Using Haskell for commercial/data-intensive applications -- name clashes

Are you reading/writing ‘wide’, flat records from/to a database, or from/to other applications in an interchange format such as JSON? How do you declare the data structures in Haskell?

Are you running into the familiar difficulties with Haskell data/record labelling that you want to use the same label name in many different record types? Do you want to use the same name for data constructors in different data types?

(This discourse triggered from a proposal around same-named data constructors.)

We’re all familiar with the challenge, so I’ll recap briefly:

  • Some fields you want to give generic labels such as id, name, status. Other modules might be doing the same. You can at least use module prefixing to resolve ambiguities, but that gets verbose. Or give longer labels studentName, facultyName – also verbose.
  • Some fields of different types within the same module you want to give exactly the same name because they denote exactly the same field. studentId on a course enrollment, studentId on a class attendance or exam result. Those data structures are defined in the same module, so module prefixing won’t help.
  • Prefix the data type name to the field label? That rapidly gets verbose and ugly.
  • Other languages use a dot suffix format Enrollment.studentId (where Enrollment is a type) or thisEnroll.studentId or this.studentId (where this is an object/variable).
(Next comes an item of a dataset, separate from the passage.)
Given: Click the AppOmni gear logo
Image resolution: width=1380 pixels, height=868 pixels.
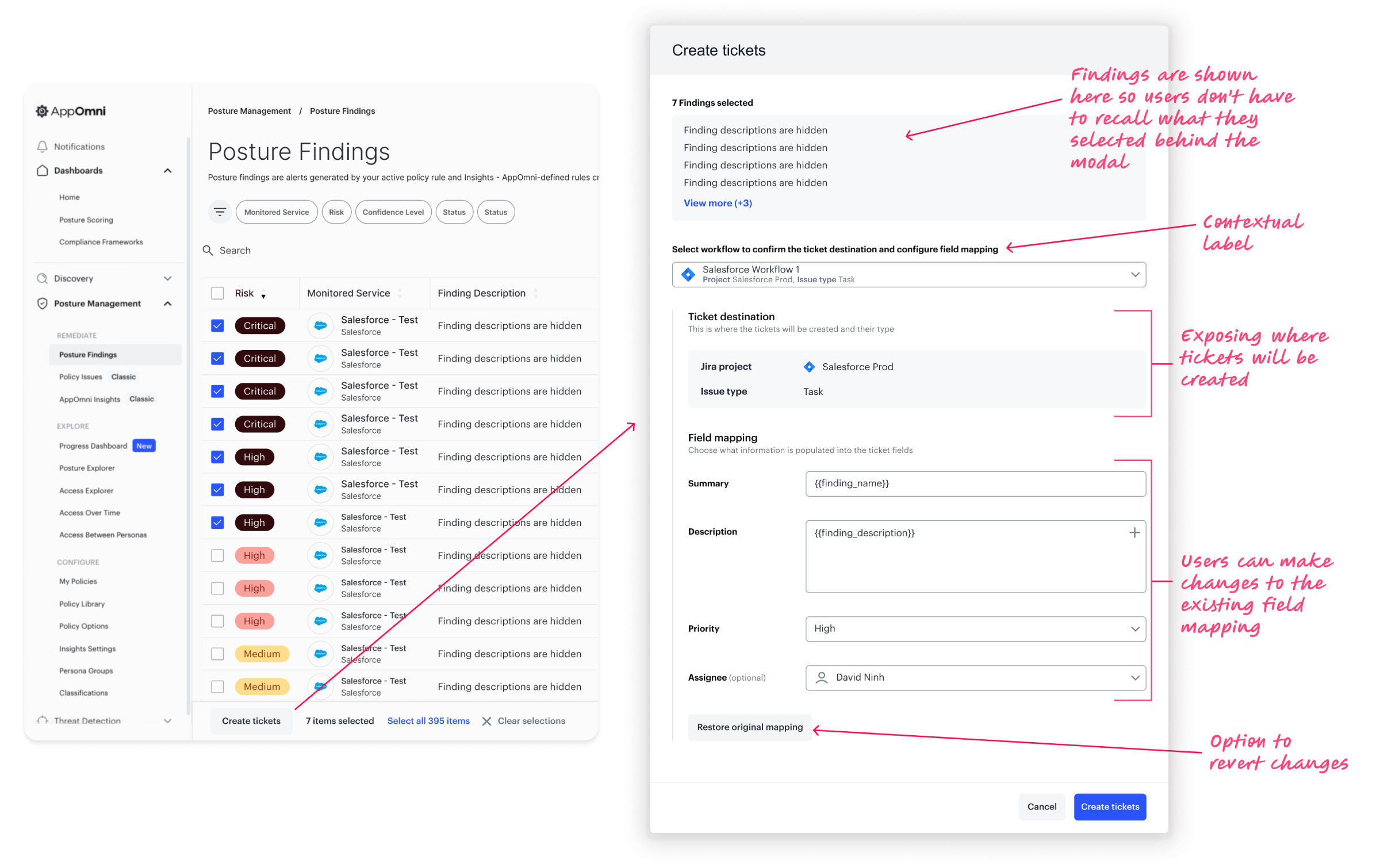Looking at the screenshot, I should tap(42, 111).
This also can get verbose, but your editor/IDE at least might recognise the dot format and give helpful prompts.
  • In Haskell those dot lexical formats are already used: for module prefixing; or . as function composition.
  • We’ve had DuplicateRecordFields for some time that at least doesn’t barf at the point of declaration. And DisambiguateRecordFields with increased sophistication at 9.2. OverLoadedRecordFields is about to land. (That’s an initial step, more work to come.)

There’s a similar (though perhaps less challenging) naming clash with data constructors:

  • Different modules by chance using the same tags for enumerations: Oct, Dec for months vs Oct, Dec for radixes. (Module prefixing should help here.)
  • Do you name your constructors same as the data type they’re binding? data Region = City City | State State | ... In H98 the constructors live in a different namespace to type names, but new swishy Haskell wants to collapse those namespaces, imports/exports aren’t so well aware, other developer tools don’t know about Haskell namespaces at all.

If you look back at the history, the H98 design for ADTs/records was always a stopgap. There was an alternative design already developed ~1996. There were many papers/proposals in the early 2000’s; so nobody was proud of it then. But no proposal ‘stuck’, so from ~2012, people started putting lipstick on the pig. There’s by now many layers of lipstick.

As I see it, the reason this is a long-standing mess in Haskell is lack of support for ‘Row types’. Row types don’t have ‘private’ labels/all labels are global; the label name alone doesn’t tell anything about the field’s type or the structure it’s a field within. From a Row type you produce either a Sum aka Variant or Product aka anonymous Record.

In nearly every other part of Haskell design, a proposal is not entertained unless it has a sound theoretical basis. (That’s why Overlapping Instances or FunDeps don’t get much love at GHC HQ.) For records/rows there are theoretically sound approaches; purescript for example never went near H98-style records; and already has a Variants module built on better-founded rows/records. But Haskell/GHC records stumble on with the lipstick.

So how do you cope with the naming clashes today?

1 Like

Seems to me already iffy: City is already a type; with DataKinds in play, constructor City also becomes a type (constructor).

Does your code do this? Are you planning never to use DataKinds?.

We use optics + OverloadedLabels, at work.

2 Likes

we mangle the fields like you suggest (eg sutdentId rather then id), or we use abriaveted type names, like sId or use module prefixes.
anonymous records would be fantastic.
You can kind off fake that with classy lenses, for example a HasId type class with a single function that says a type has an id accessor, but that’s incredibly verbose (and type errors become worse).